[Dataset]
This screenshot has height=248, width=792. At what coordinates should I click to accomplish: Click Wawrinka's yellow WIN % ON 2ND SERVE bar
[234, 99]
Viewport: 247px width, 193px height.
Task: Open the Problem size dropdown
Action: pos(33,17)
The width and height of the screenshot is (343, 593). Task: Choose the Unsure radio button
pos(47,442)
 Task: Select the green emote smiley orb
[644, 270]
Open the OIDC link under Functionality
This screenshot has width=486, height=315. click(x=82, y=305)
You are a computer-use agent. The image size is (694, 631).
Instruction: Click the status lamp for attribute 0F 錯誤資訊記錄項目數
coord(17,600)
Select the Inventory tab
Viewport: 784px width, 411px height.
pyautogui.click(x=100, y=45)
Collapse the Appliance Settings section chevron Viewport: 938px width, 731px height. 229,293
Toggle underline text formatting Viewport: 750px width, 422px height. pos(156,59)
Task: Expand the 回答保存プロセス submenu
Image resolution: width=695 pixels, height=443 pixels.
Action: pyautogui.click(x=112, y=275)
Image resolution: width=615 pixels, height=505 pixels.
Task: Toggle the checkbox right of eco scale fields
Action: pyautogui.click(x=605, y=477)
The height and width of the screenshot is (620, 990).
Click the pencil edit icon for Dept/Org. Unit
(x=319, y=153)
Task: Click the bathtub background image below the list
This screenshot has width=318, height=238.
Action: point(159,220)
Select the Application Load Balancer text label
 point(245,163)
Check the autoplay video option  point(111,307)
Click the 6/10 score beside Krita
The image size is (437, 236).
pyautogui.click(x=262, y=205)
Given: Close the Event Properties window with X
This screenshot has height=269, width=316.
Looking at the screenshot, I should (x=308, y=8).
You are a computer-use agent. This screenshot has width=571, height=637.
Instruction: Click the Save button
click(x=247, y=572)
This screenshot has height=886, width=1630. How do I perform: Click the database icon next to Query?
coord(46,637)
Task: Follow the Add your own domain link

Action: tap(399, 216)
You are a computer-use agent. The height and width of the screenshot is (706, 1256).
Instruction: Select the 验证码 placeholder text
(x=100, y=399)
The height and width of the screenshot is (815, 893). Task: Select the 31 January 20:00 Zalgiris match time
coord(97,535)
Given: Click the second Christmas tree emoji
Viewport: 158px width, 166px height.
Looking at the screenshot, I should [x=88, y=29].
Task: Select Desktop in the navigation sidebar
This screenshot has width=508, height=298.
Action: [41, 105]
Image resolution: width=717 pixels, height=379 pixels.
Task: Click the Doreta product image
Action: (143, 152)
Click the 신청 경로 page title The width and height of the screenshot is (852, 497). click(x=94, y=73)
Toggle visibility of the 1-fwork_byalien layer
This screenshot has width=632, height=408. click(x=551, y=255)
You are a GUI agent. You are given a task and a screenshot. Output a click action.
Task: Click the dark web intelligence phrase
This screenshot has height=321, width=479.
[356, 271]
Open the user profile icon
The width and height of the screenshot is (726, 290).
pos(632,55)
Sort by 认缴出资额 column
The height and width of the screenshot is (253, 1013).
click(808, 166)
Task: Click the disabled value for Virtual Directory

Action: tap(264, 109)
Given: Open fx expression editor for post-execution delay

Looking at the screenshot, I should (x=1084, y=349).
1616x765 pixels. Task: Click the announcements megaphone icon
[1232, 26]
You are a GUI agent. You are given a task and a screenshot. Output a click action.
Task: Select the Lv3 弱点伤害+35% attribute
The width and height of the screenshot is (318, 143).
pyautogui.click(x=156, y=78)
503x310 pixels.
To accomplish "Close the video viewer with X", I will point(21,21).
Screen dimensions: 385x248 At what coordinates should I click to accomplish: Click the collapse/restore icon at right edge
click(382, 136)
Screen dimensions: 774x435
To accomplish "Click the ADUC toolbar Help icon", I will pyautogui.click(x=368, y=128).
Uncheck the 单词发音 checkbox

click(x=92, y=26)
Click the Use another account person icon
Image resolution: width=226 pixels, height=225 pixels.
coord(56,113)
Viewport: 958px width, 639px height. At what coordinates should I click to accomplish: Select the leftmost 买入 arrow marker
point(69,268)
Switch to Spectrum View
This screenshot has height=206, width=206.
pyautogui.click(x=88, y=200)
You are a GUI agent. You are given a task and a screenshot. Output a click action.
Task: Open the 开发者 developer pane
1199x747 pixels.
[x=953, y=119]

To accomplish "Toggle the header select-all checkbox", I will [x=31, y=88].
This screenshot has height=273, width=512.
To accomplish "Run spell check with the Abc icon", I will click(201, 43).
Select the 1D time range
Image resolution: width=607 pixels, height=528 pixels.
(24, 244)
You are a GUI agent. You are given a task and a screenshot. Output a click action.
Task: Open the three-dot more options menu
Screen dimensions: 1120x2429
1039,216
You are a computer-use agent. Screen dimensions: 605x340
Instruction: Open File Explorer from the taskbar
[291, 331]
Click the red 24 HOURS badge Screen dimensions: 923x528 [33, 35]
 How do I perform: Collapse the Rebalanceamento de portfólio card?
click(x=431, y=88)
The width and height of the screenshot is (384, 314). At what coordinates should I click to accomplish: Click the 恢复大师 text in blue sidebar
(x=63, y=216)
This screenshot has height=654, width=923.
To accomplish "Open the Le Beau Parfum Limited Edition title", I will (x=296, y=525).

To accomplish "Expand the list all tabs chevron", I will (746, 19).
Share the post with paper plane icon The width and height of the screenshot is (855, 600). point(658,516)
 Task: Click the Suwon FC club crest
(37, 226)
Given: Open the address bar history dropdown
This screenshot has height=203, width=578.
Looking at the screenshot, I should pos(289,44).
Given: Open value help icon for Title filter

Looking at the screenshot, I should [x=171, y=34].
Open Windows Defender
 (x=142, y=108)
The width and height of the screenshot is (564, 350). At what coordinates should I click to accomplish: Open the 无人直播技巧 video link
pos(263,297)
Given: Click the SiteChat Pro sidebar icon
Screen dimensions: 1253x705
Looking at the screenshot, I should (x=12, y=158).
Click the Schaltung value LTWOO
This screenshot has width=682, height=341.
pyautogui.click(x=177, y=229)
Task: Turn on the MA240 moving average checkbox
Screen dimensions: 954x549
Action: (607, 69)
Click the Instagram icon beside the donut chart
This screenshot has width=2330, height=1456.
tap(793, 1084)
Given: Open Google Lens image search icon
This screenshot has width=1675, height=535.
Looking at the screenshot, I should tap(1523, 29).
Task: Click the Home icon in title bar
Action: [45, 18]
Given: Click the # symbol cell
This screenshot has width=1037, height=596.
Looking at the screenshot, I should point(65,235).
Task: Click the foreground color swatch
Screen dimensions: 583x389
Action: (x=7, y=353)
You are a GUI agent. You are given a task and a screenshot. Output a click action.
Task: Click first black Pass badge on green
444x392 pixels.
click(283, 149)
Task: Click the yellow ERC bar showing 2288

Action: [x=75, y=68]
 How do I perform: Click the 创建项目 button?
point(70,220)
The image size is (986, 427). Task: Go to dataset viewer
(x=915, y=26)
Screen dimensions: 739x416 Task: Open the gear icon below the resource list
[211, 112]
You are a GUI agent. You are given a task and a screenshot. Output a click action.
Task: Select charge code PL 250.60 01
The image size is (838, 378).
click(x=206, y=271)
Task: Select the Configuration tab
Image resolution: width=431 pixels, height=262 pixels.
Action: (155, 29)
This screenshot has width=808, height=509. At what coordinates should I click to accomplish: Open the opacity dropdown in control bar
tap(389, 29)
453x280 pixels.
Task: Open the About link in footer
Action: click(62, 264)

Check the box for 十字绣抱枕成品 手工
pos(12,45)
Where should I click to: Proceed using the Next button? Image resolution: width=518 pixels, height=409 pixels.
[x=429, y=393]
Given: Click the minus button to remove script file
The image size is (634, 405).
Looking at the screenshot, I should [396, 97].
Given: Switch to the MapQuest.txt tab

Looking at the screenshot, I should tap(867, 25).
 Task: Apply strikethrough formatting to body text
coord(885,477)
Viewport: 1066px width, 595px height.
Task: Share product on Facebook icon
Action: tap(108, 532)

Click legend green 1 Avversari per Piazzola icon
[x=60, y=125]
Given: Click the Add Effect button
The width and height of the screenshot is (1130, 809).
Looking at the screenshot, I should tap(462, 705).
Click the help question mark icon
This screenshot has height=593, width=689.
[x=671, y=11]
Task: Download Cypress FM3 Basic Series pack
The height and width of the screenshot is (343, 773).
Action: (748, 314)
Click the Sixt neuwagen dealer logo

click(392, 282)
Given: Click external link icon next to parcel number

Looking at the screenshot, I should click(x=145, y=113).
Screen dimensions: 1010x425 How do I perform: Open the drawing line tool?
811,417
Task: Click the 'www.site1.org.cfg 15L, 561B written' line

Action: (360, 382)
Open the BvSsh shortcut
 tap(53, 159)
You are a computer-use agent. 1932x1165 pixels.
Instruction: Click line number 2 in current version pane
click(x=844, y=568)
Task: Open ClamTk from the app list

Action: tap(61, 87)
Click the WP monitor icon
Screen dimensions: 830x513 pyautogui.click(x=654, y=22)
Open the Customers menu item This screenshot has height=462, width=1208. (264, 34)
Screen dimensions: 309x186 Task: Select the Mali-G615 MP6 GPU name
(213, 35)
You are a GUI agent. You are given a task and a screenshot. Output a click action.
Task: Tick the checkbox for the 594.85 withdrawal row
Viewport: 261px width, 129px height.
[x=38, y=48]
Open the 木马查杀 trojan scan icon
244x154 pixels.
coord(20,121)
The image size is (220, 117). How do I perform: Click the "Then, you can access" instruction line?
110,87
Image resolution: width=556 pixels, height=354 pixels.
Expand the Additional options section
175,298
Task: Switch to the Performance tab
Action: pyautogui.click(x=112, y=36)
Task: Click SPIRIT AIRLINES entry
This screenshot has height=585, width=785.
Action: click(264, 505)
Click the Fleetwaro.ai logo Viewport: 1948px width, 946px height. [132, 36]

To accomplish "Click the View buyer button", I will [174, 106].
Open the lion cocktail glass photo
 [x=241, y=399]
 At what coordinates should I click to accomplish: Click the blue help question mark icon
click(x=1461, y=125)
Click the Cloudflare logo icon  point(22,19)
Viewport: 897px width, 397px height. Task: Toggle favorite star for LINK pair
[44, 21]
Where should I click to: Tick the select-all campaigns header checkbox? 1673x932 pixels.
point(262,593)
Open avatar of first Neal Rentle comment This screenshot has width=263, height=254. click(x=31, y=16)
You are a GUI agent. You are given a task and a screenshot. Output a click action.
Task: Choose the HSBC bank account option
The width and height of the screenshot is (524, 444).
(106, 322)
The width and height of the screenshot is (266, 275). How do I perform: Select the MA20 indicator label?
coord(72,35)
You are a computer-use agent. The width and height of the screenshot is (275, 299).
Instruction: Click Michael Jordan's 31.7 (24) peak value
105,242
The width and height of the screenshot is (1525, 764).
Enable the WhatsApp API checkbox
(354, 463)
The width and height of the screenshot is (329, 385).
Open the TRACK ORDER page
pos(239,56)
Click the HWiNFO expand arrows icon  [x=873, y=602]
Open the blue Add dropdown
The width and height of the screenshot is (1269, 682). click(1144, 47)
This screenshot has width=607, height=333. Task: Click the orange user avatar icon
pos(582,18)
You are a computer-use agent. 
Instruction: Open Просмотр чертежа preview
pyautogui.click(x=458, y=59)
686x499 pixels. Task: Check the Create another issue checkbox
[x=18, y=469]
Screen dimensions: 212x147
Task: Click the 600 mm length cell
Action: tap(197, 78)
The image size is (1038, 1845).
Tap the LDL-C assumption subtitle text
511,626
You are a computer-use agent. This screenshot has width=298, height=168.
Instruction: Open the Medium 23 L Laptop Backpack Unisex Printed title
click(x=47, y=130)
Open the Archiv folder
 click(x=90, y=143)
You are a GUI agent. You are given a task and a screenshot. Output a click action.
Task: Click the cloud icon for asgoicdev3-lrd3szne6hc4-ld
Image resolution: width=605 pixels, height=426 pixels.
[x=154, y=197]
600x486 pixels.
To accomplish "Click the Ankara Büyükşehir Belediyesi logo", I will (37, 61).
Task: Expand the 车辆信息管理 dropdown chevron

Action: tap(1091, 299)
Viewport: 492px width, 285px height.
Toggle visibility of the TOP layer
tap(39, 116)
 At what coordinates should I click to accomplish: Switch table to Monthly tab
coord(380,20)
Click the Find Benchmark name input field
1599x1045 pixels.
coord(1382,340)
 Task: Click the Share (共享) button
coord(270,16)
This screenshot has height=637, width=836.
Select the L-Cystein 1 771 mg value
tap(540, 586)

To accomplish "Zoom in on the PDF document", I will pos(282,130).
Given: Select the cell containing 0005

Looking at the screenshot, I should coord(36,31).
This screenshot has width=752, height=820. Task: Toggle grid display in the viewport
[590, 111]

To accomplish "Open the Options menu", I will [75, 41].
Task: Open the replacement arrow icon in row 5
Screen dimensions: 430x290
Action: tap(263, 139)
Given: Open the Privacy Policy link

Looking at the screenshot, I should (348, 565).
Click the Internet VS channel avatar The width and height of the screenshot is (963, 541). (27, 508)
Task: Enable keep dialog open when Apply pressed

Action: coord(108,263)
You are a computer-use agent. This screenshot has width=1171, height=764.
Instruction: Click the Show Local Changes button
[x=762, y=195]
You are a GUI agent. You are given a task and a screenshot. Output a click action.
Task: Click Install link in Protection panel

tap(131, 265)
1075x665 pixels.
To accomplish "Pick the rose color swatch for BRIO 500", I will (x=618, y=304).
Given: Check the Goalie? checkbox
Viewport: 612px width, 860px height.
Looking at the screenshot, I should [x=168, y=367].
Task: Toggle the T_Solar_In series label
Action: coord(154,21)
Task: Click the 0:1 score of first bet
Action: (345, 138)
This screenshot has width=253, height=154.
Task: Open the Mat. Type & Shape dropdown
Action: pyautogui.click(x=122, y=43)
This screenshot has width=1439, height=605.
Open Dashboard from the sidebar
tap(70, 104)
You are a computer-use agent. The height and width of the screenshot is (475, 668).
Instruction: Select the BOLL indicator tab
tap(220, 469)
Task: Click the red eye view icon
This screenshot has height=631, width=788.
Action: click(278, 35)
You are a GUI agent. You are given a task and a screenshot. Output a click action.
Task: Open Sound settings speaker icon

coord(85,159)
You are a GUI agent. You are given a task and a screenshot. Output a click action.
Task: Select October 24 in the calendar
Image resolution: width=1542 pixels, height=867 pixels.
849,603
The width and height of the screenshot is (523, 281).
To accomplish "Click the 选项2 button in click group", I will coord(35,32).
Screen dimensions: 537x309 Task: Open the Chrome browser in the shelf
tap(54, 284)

[Short task] Convert everything above from the line containing "Open the Archiv folder" down to the line containing "Action: tap(263, 139)" into a Markdown table with the columns Row and Line. Number the rows and omit blank lines.

[Finished answer]
| Row | Line |
|---|---|
| 1 | Open the Archiv folder |
| 2 |  click(x=90, y=143) |
| 3 | You are a GUI agent. You are given a task and a screenshot. Output a click action. |
| 4 | Task: Click the cloud icon for asgoicdev3-lrd3szne6hc4-ld |
| 5 | Image resolution: width=605 pixels, height=426 pixels. |
| 6 | [x=154, y=197] |
| 7 | 600x486 pixels. |
| 8 | To accomplish "Click the Ankara Büyükşehir Belediyesi logo", I will (37, 61). |
| 9 | Task: Expand the 车辆信息管理 dropdown chevron |
| 10 | Action: tap(1091, 299) |
| 11 | Viewport: 492px width, 285px height. |
| 12 | Toggle visibility of the TOP layer |
| 13 | tap(39, 116) |
| 14 |  At what coordinates should I click to accomplish: Switch table to Monthly tab |
| 15 | coord(380,20) |
| 16 | Click the Find Benchmark name input field |
| 17 | 1599x1045 pixels. |
| 18 | coord(1382,340) |
| 19 |  Task: Click the Share (共享) button |
| 20 | coord(270,16) |
| 21 | This screenshot has height=637, width=836. |
| 22 | Select the L-Cystein 1 771 mg value |
| 23 | tap(540, 586) |
| 24 | To accomplish "Zoom in on the PDF document", I will pos(282,130). |
| 25 | Given: Select the cell containing 0005 |
| 26 | Looking at the screenshot, I should coord(36,31). |
| 27 | This screenshot has width=752, height=820. Task: Toggle grid display in the viewport |
| 28 | [590, 111] |
| 29 | To accomplish "Open the Options menu", I will [75, 41]. |
| 30 | Task: Open the replacement arrow icon in row 5 |
| 31 | Screen dimensions: 430x290 |
| 32 | Action: tap(263, 139) |